Author Archives: Robin Lock

About Robin Lock

Robin Lock (rlock@stlawu.edu) is the Burry Professor of Statistics in the Department of Math, Computer Science, and Statistics, St. Lawrence University, Canton, NY

Assessing Knowledge and Understanding of Simulation-Based Inference With Technology

Robin Lock, Burry Professor of Statistics, St.

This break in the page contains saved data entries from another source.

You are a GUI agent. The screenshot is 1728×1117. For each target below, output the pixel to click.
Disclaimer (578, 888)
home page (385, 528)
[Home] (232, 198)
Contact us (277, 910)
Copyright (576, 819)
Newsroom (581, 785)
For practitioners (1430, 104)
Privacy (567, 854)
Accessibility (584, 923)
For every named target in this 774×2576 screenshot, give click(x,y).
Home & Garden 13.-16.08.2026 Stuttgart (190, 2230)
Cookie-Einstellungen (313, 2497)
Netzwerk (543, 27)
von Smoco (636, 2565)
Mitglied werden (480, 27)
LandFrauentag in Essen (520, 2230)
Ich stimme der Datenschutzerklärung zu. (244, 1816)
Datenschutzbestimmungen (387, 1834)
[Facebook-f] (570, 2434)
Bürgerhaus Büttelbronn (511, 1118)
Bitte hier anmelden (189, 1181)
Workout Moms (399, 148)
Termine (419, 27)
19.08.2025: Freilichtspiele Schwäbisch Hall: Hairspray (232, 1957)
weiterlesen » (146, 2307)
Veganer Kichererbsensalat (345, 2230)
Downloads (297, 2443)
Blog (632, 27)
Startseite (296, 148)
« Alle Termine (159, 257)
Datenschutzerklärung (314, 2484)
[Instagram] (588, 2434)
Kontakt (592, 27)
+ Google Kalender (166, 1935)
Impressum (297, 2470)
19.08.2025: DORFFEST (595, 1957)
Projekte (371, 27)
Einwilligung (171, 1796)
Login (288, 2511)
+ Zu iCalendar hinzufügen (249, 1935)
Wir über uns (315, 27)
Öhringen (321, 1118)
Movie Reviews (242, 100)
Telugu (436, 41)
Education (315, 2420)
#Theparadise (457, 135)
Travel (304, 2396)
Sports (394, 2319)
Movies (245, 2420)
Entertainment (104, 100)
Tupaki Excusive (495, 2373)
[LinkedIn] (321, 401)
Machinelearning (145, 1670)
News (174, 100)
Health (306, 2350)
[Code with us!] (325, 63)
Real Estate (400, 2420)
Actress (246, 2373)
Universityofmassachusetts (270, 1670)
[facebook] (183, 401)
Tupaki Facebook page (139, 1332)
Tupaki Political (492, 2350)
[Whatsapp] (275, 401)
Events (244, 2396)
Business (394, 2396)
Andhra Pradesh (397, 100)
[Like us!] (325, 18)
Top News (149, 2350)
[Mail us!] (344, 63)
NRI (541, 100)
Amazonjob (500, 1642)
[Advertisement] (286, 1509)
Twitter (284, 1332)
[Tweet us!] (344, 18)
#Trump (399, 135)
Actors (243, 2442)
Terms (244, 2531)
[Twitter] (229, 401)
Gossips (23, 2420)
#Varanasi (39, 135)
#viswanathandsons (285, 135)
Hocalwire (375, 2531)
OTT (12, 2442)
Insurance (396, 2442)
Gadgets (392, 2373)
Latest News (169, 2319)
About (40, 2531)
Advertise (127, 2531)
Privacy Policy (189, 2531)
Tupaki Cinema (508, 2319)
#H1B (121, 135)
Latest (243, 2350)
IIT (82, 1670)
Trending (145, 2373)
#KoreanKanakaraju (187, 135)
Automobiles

Lawrence University

I have the luxury of teaching in a computer classroom with 28 workstations that are embedded in desks with glass tops to show the monitor below the work surface.  This setup has several advantages (in addition to enforcing max class size cap of 28) since computing is readily available to use at any point in class, yet I can easily see all of the students, they can see me (no peeking around monitors), and they still have a nice big flat surface to spread out notes, handouts and, occasionally a text book (although many students now use an e-version of the text).  I also have software on the instructor’s station (Smart Sync) that shows a thumbnail view of what’s on all student screens.  Since the class is setup to use technology whenever needed and appropriate, it is natural to extend this to quizzes and exams, so my students routinely expect to use software as part of those activities.

Ideally I’d like to see what each student produces on the screen and how they interpret the output to make statistical conclusions, but it’s not practical to look over everyone’s shoulder as they work.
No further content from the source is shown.